• _The problem_: Here the job is to print all of the entries below verbatim and leave out any picture.

• _Data extract_:
++++++

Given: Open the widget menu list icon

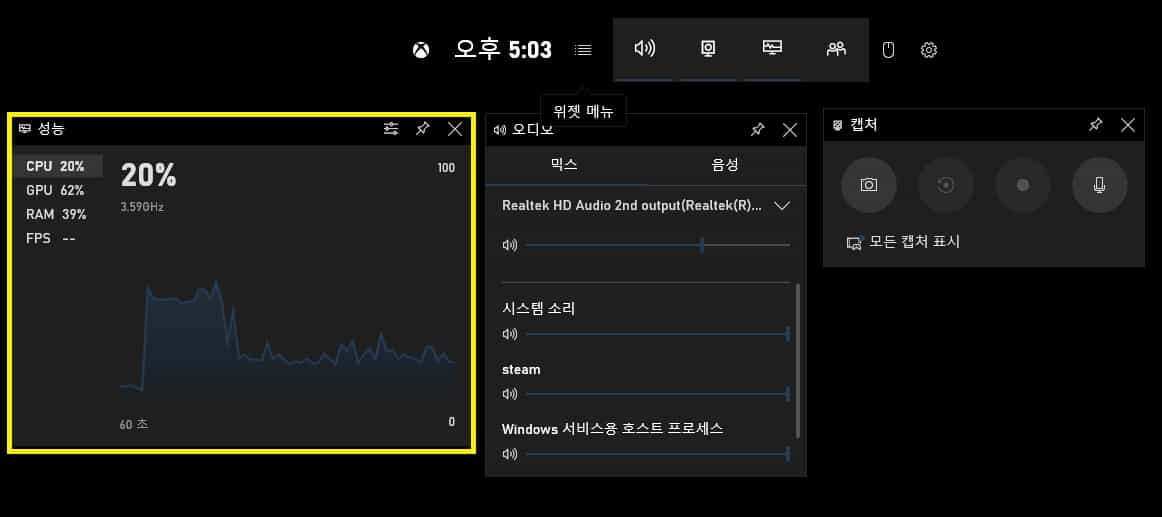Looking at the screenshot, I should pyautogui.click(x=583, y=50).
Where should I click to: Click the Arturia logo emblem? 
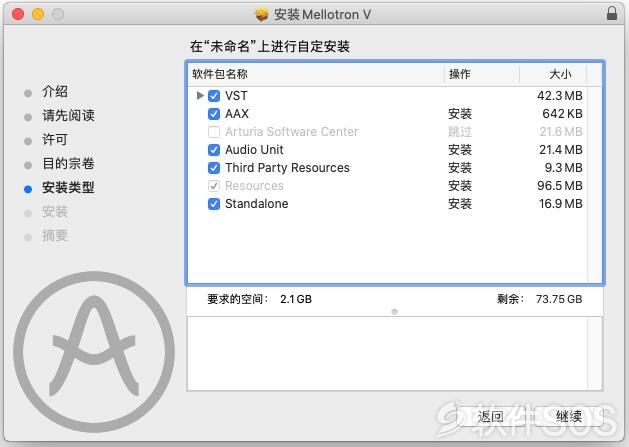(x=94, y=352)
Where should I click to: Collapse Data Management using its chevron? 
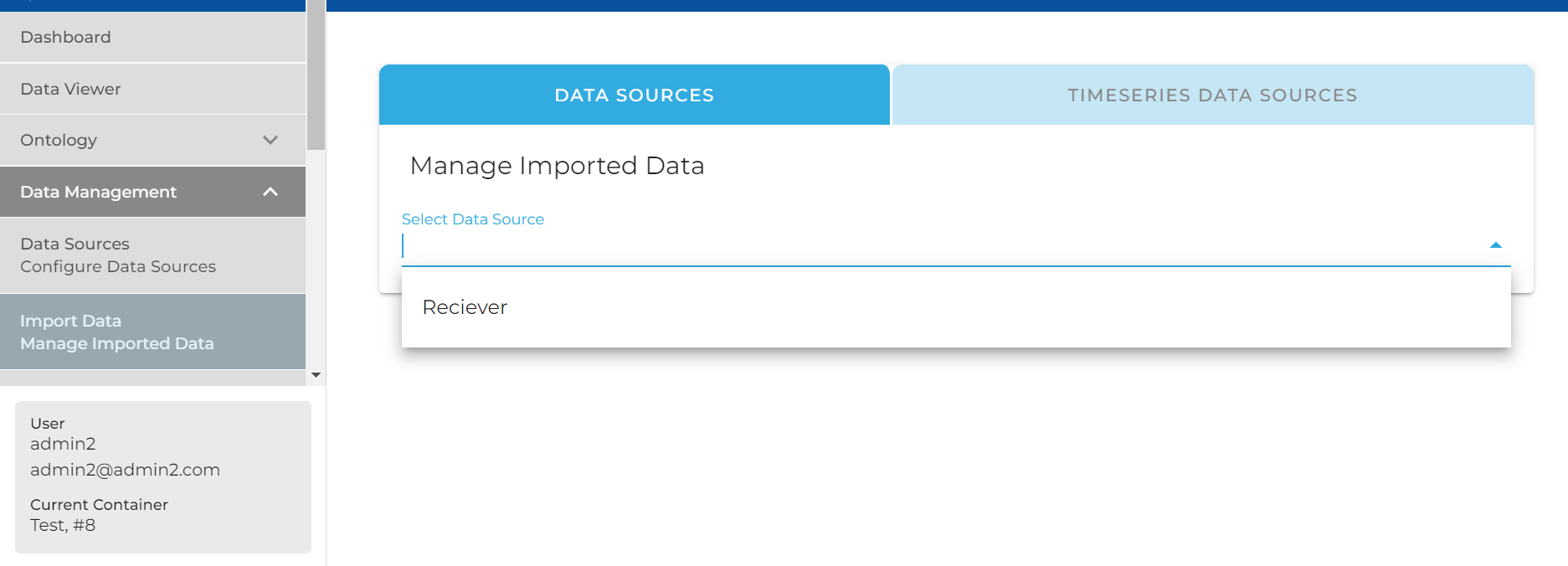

++++++

• _Response box_:
Given: Open the widget menu list icon

Looking at the screenshot, I should pyautogui.click(x=583, y=50).
Where should I click to: Click the Arturia logo emblem? 
(x=94, y=352)
Where should I click to: Collapse Data Management using its chevron? 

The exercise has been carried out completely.